Kakita Yukio tourna la tête et son regard croisa celui de Doji Masato, il avait déjà demandé réparation pour des propos bien moins outrageant. Sa gorge se noua et il fit un effort afin de soutenir le regard de Masato dans lequel il ne voyait nul défi. Il cajola l’encolure de son poney et dit d’une voix blanche :

«J’obéis à mon oncle Doji Masato sama, je n’ai pas d’amertume mais de l’incompréhension. Je ne vois nul danger ni honneur dans cette tache.
– Avez-vous déjà vécu auprès des heimins ? »

Kakitia Yukio une fois de plus leva les yeux vers Doji Masato mais cette fois ils étaient empreint de perpléxités.

«Non, jamais durant très longtemps.
– Sachez qu’ils sont nos meilleurs serviteurs et nos pires ennemis Kakita Yukio san, on ne peut leur faire confiance mais ils nous sont dévoués. Le chef de ce village se nomme Aki, observez le bien Kakita Yukio san. Vous apprendrez de lui.
– Oui Doji Masato sama » répondit Kakita Yukio.

Il commençait à se demander si Doji Masato n’avait pas perdu l’esprit, apprendre d’un heimin !!! Lui qui dès son plus jeune age avait appris l’art délicat de la calligraphie et de la poésie. Son oncle voulait certainement l’humilier en l’envoyant ici entendre de telles sornettes.

« Aki, encore une fois nous allons nous rencontrer. » pensait Doji Masato tandis qu’il massait son épaule gauche toujours douloureuse au bout d’une trop longue chevauché, cette vieille blessure se reveillait toujours à l’approche du village d’Aki. Il se retourna vers ses serviteurs et leur enjoigna d’accéléré afin d’annoncer leur venue au village et de s’enquérir de leur demeure pour cette nuit.

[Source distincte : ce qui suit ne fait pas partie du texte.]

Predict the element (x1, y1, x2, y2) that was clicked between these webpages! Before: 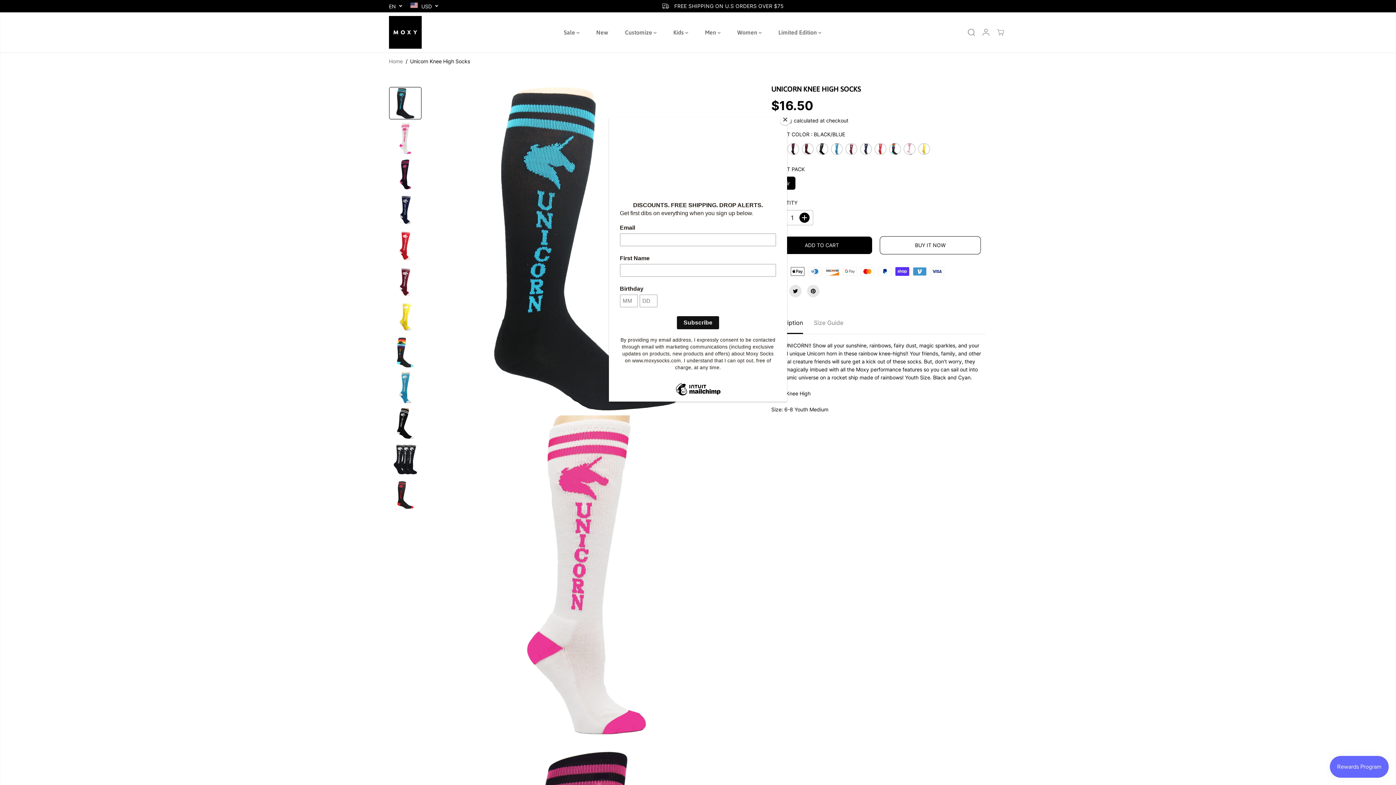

Les deux serviteurs mirent leurs poneys au galop et bannière au vent foncèrent vers le village. Au milieu de la place Aki encadré des vénérables Hogai et Sotaro attendaient les émissaires de leur seigneur. Tout le village s’était aligné le long de la piste menant à la place, hommes femmes et enfants dans un silence religieux regardait les deux cavaliers portant la bannière bleu frappé d’une grue stylisée se rapprocher. Quelques hommes échangeaient des propos à voix basse tandis que les femmes réajustaient leurs kimonos de chanvre tachés par le labeur.

Sotaro se pencha vers Aki :

«La maison de Kingo est prête, il est chez son frère avec sa famille. Ma femme et ma sœur ont nettoyé comme elles le pouvaient. Nao n’avait jamais vu une maison aussi sale, espérons que Doji Maseto sama n’en sera pas offensé.
– Espérons le Sotaro » répondit Aki en plissant les yeux puis il rajouta :
« Il n’est pas seul cette année, un autre samouraï l’accompagne.
– Un autre samouraï, comment est il Aki ? » demanda Hogai.
– Plus jeune on dirait, il à les cheveux longs.
– Un autre samouraï glouton à nourrir, il va falloir cacher notre saké Aki. » répondit Sotaro en souriant.
– Pas d’insolence Sotaro, cette fois ton grand age ne te protégeras pas. Pense à Nao, veut tu qu’elle devienne veuve. » Répliqua Aki d’une voix sèche.

Il adorait ce vieillard au regard malicieux mais cette trop grande malice était aussi son plus grand ennemi. Puis son regard glissa vers les derniers rayons d’Amatératsu qui illuminaient encore le ciel et il fit une prière muette à dame soleil.

Les cavaliers étaient presque arrivés au village.